If a record contains a picture, leave the picture out and reproduce everything else exactly.

= = =

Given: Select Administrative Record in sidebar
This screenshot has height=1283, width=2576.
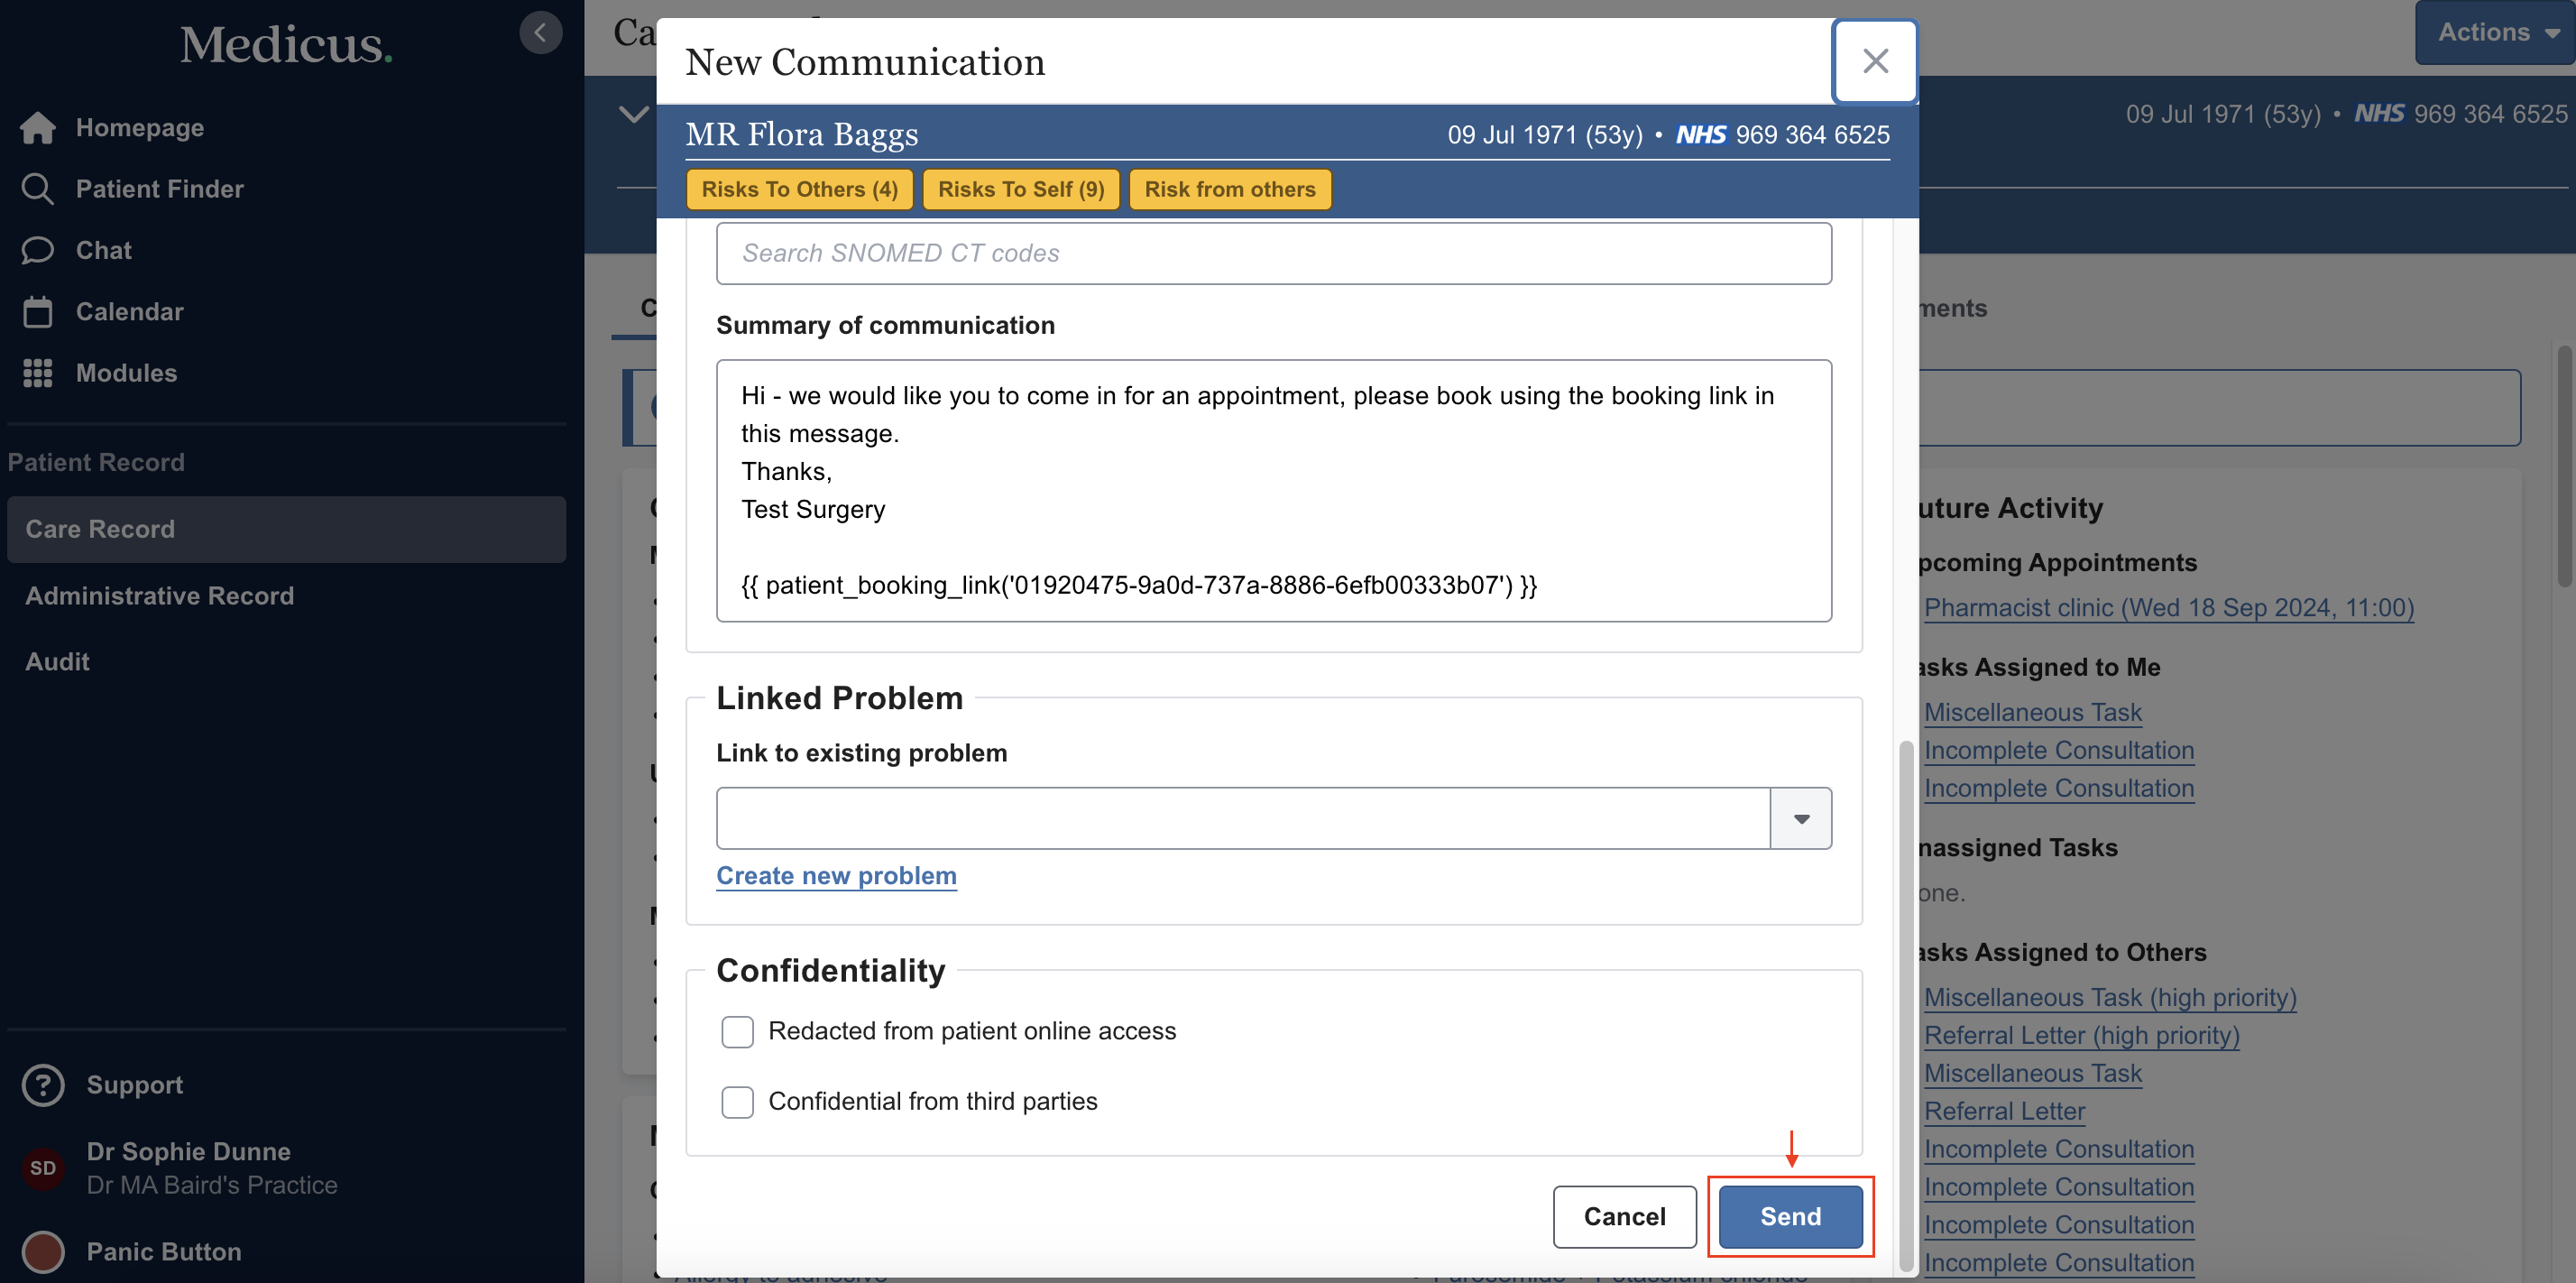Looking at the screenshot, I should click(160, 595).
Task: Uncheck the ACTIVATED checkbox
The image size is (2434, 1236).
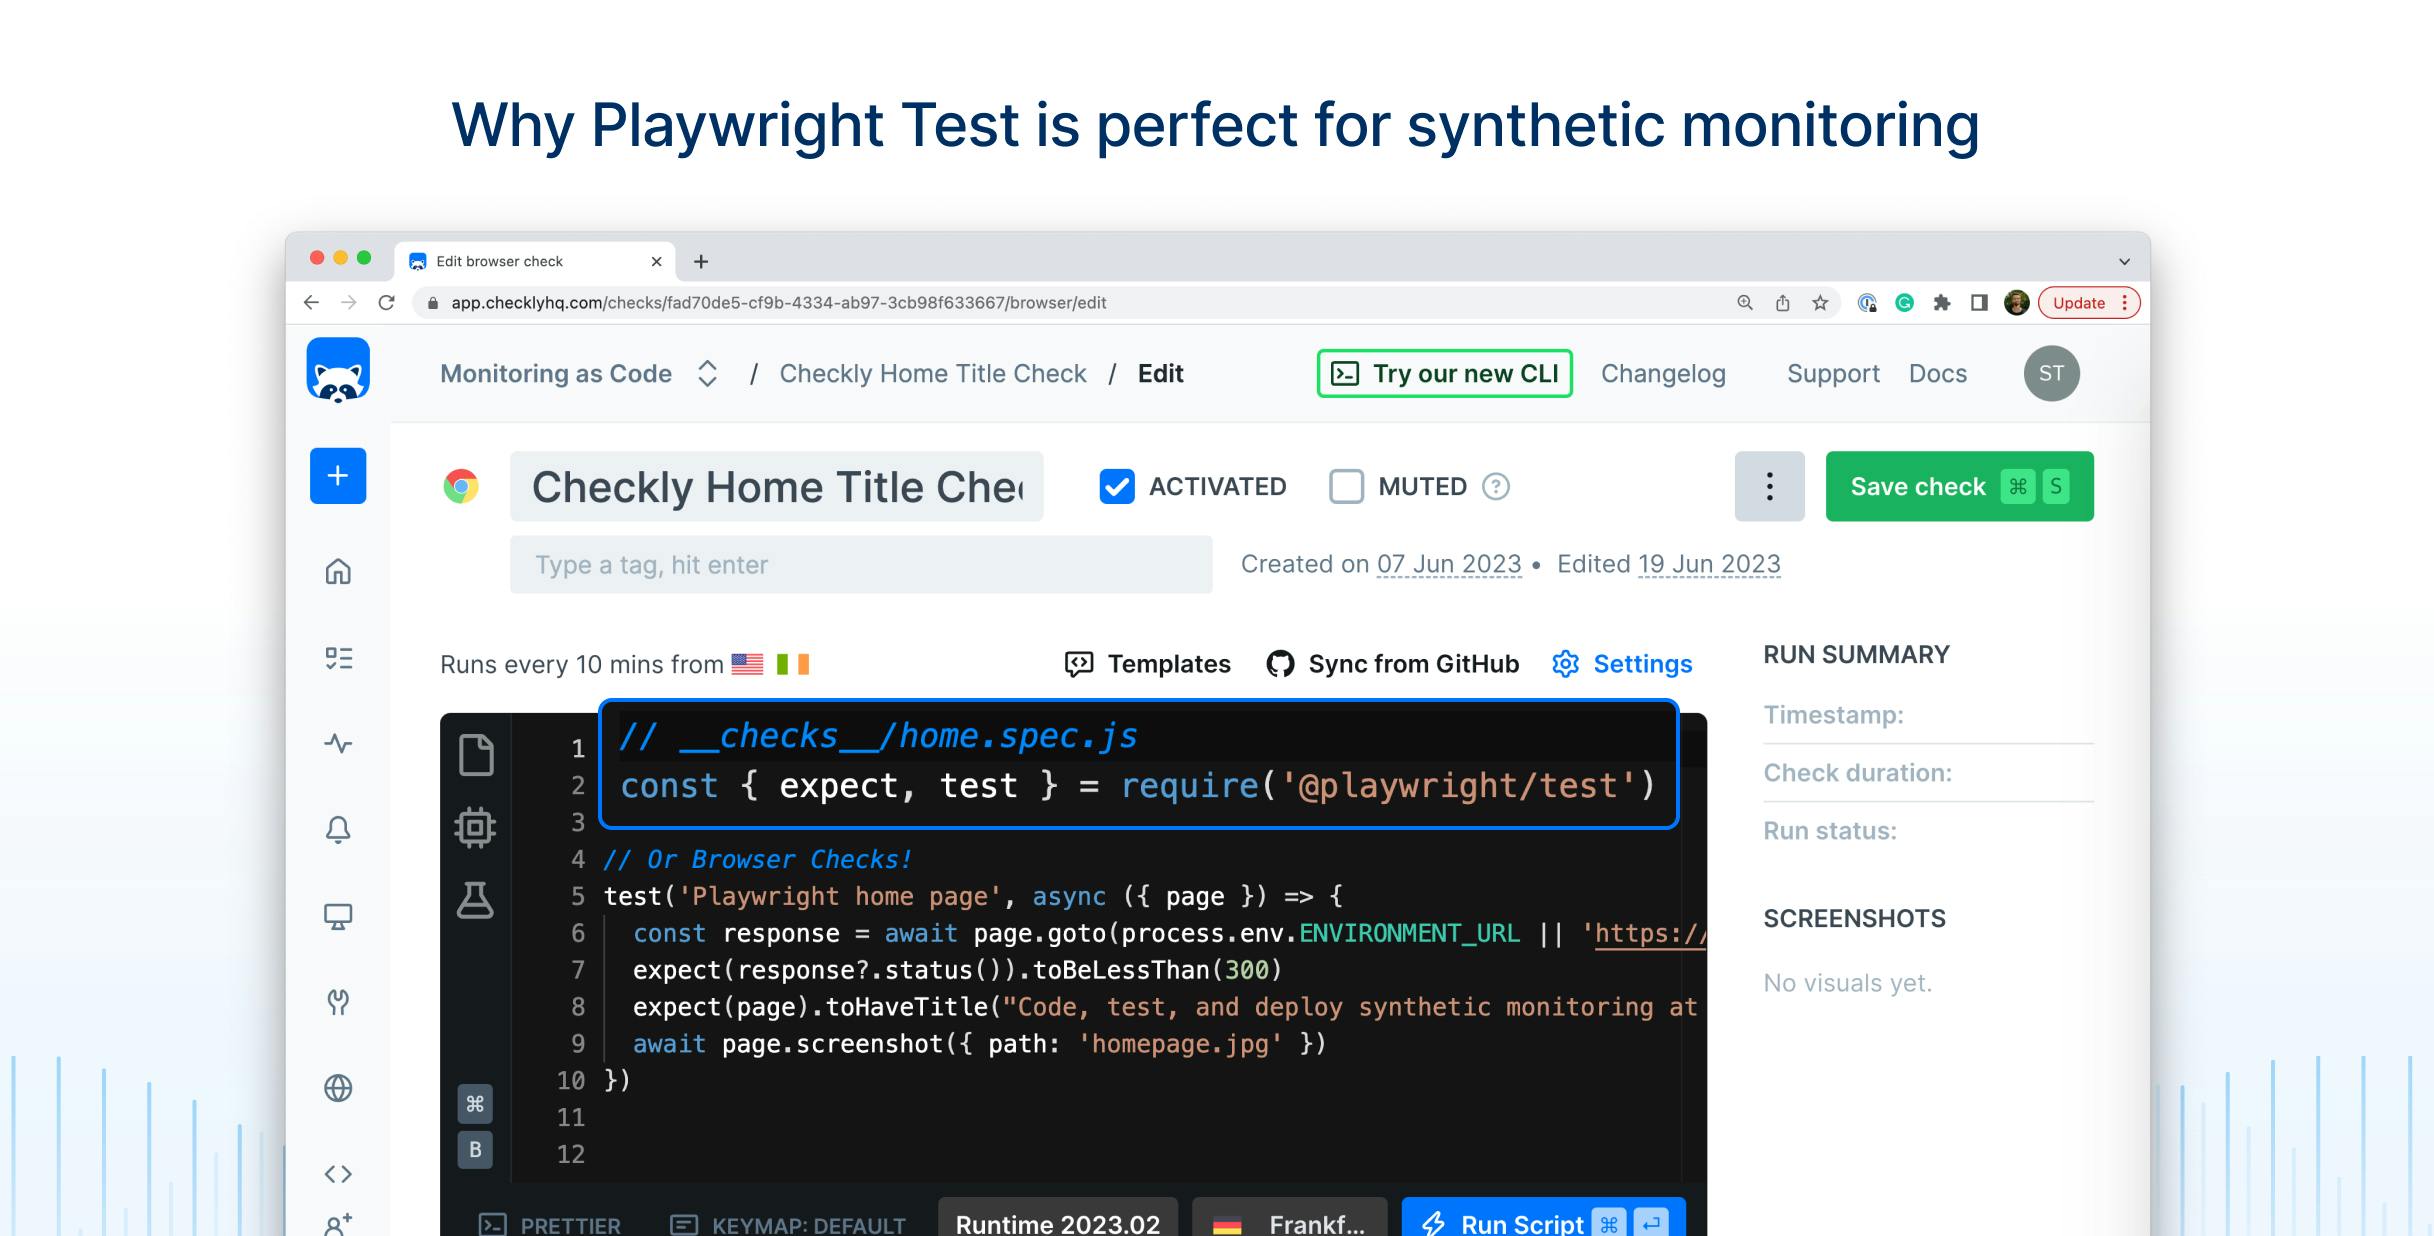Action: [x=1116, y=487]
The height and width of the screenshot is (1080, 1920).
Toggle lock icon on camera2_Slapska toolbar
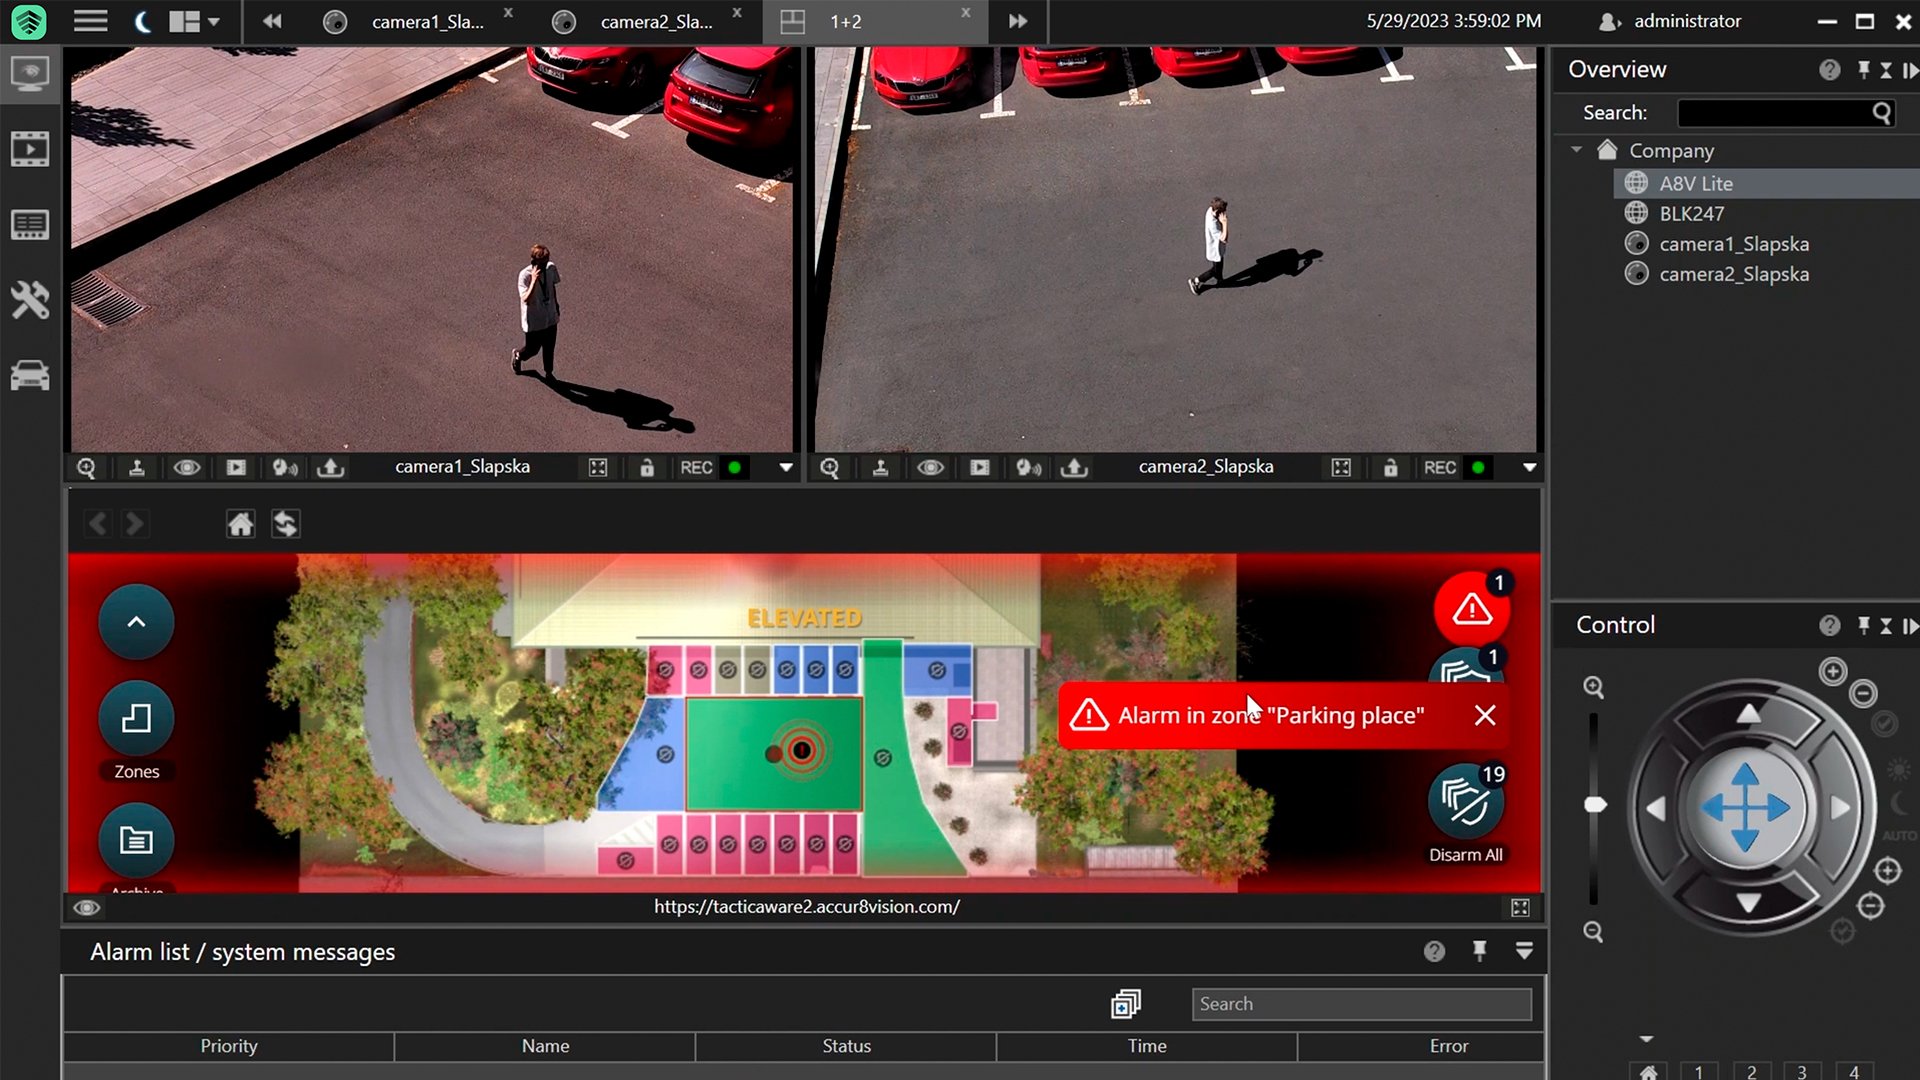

= = =

Exercise solution:
Given: Select Administrative Record in sidebar
This screenshot has height=1283, width=2576.
Looking at the screenshot, I should click(160, 595).
Task: Uncheck the ACTIVATED checkbox
The image size is (2434, 1236).
Action: [x=1116, y=487]
The height and width of the screenshot is (1080, 1920).
Toggle lock icon on camera2_Slapska toolbar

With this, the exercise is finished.